An Oxford led team of scientists have recently revealed the results of a unique collaborative project which looked to explore the source of the greatest recorded seismic event on Mars.

The study indicated that the quake was a consequence of enormous tectonic forces within Mars’ crust and ruled out the possibility of a meteorite impact.

This seismic event (S1222a) was recorded by NASA’s InSight lander last year, on Wednesday 4th May 2022. NASA recorded the marsquake’s magnitude of 4.7 which caused the planet to vibrate for at least six hours.

While Mars is smaller than Earth, it still has comparable land surface area as it has no oceans. To survey this vast amount of ground, 144 million km2, Oxford’s project lead, Dr Benjamin Fernando from the Department of Physics, sought contributions from different space agencies around the world.

In an unprecedented fashion, it is believed that this is the first time that all missions in orbit around Mars have worked together on a single project. This included assistance from the European Space Agency, the Chinese National Space Agency, the Indian Space Research Organisation, and the United Arab Emirates Space Agency.

On Mars, InSight (co-designed by Oxford) recorded at least eight seismic events caused by meteoroid impacts, forming craters that reached up to 150m in diameter. Eventually, after several months, scientists concluded that S122a could not have been caused by a meteoroid, as no fresh or larger crater was found. Instead, it is thought to be from interior tectonic forces, which indicate the planet is much more seismically active than previously believed.

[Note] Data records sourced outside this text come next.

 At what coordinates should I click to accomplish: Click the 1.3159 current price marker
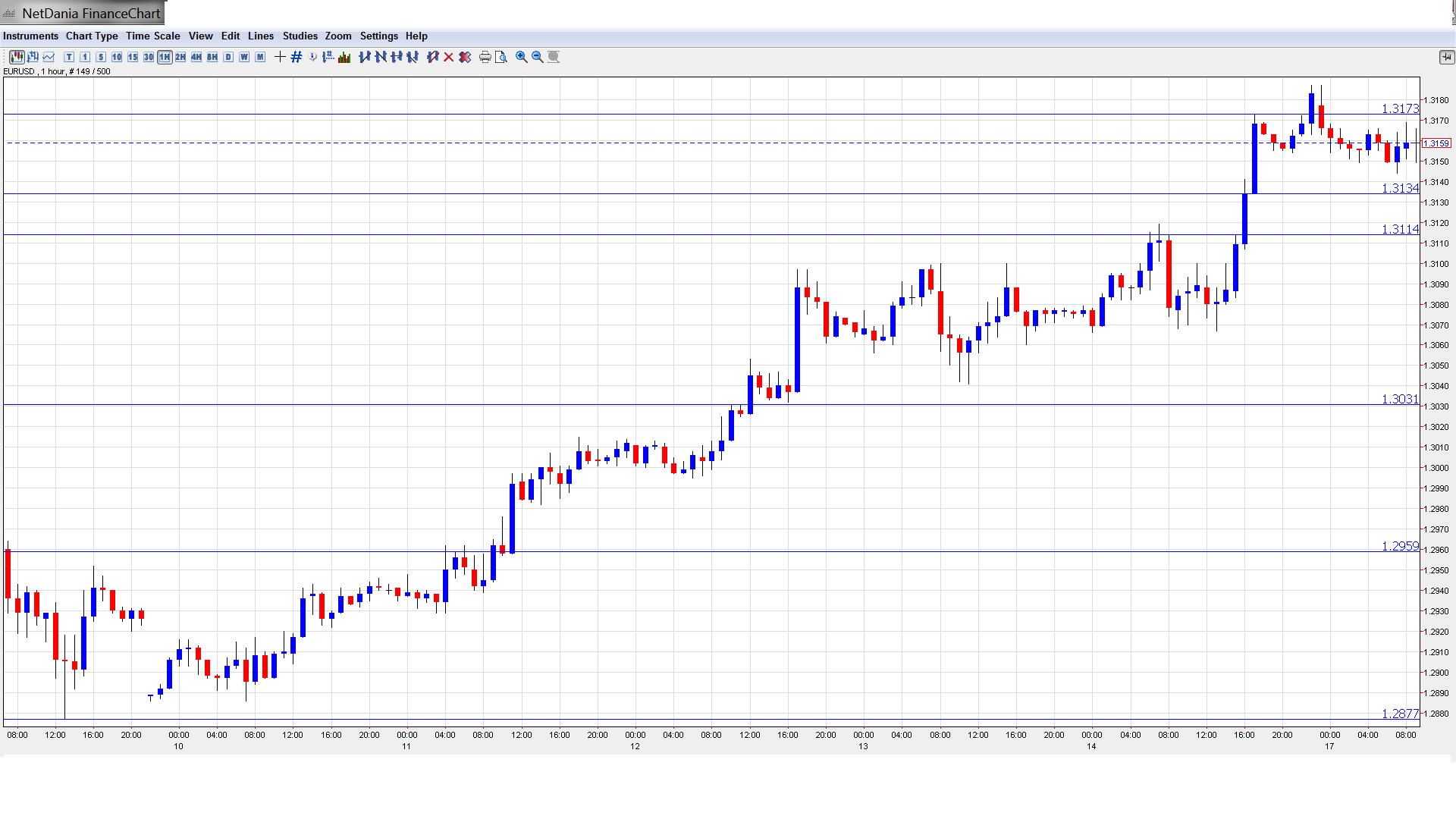pos(1436,143)
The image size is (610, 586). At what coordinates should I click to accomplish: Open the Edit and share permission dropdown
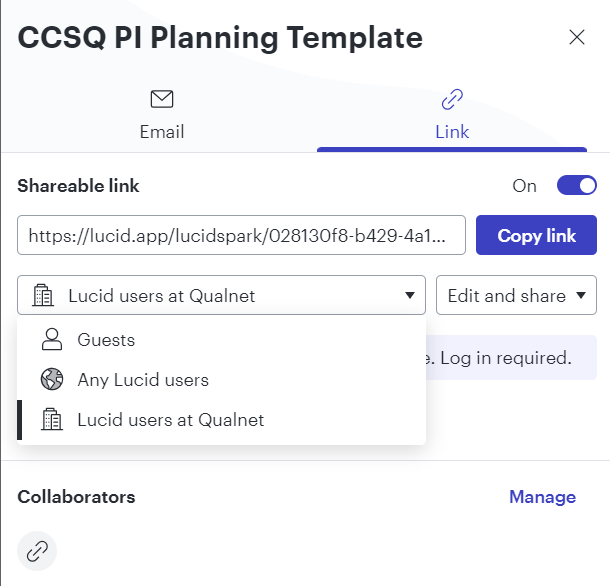point(516,295)
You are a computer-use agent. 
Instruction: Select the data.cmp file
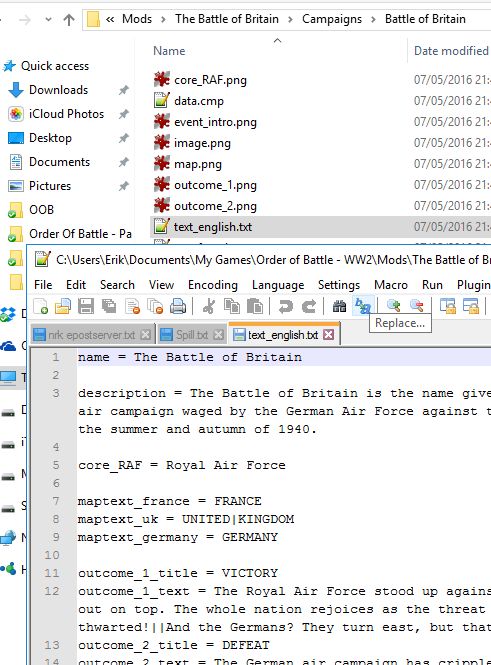[198, 101]
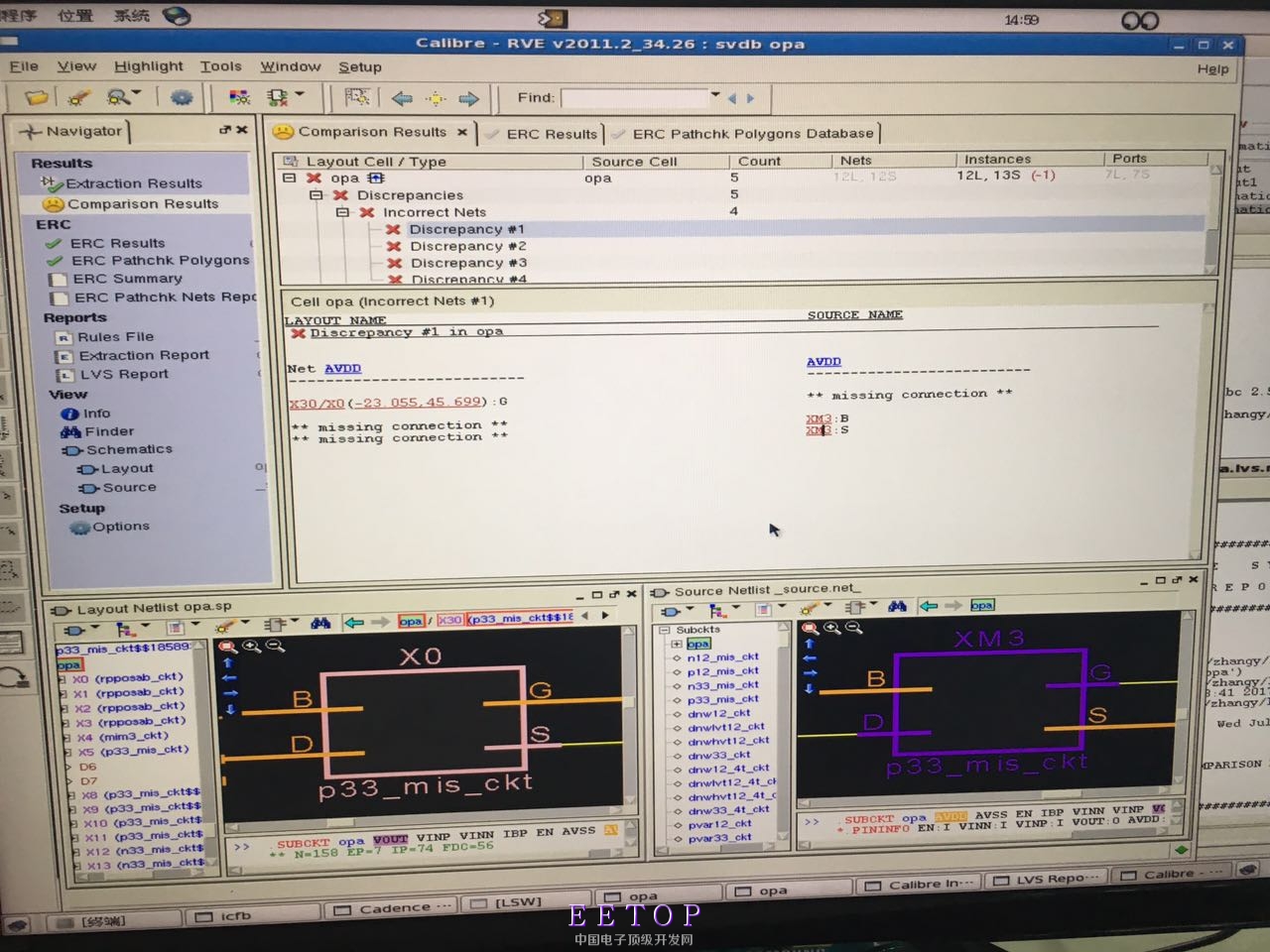Click zoom-out magnifier in Source Netlist schematic
Image resolution: width=1270 pixels, height=952 pixels.
point(854,628)
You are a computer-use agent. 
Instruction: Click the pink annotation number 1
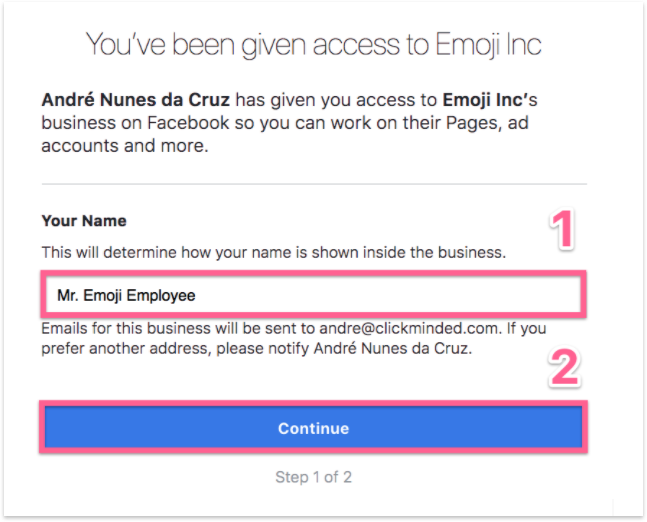click(x=565, y=231)
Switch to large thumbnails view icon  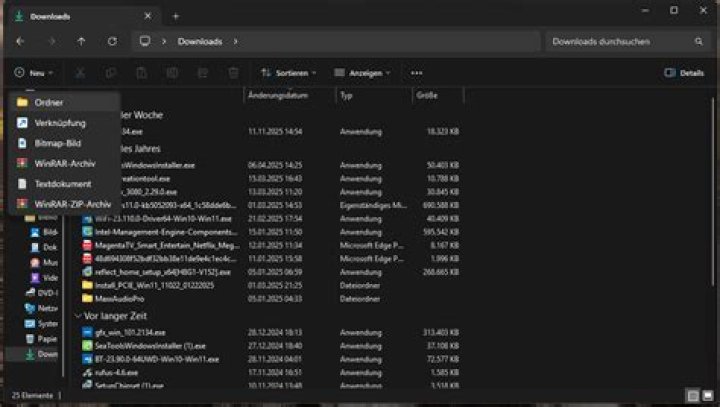point(708,395)
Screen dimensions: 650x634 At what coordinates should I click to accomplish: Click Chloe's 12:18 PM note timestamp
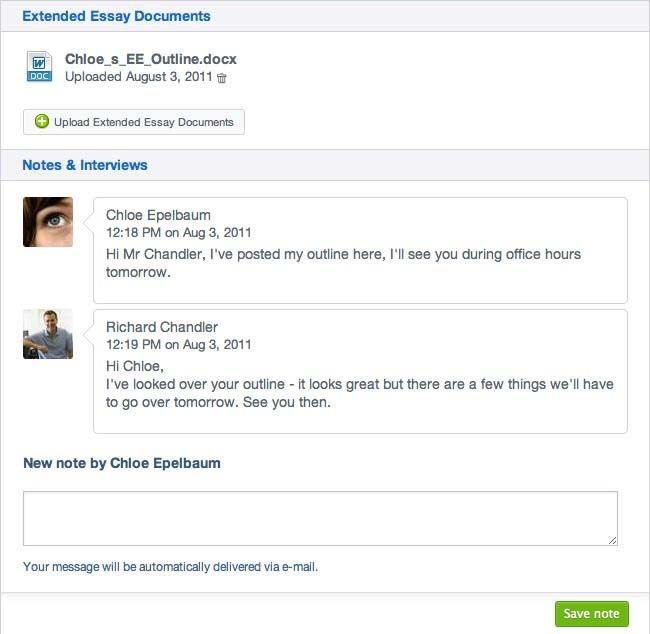[179, 233]
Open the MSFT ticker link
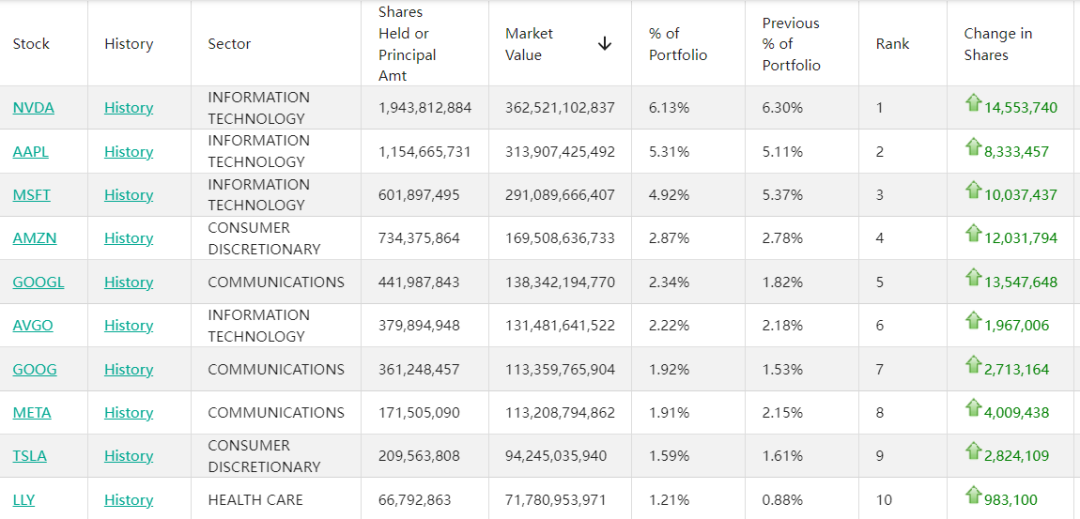Viewport: 1080px width, 519px height. pyautogui.click(x=32, y=195)
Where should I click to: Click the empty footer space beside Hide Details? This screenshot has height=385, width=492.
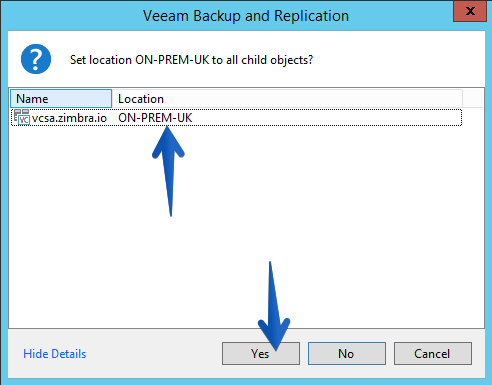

This study, drawing on global expertise, has highlighted the potential of collaborative work on scientific discovery and knowledge. Oxford’s Dr Benjamin Fernando said: “This project represents a huge international effort to help solve the mystery of S1222a, and I am incredibly grateful to all the missions who contributed. I hope this project serves as a template for productive international collaborations in deep space.”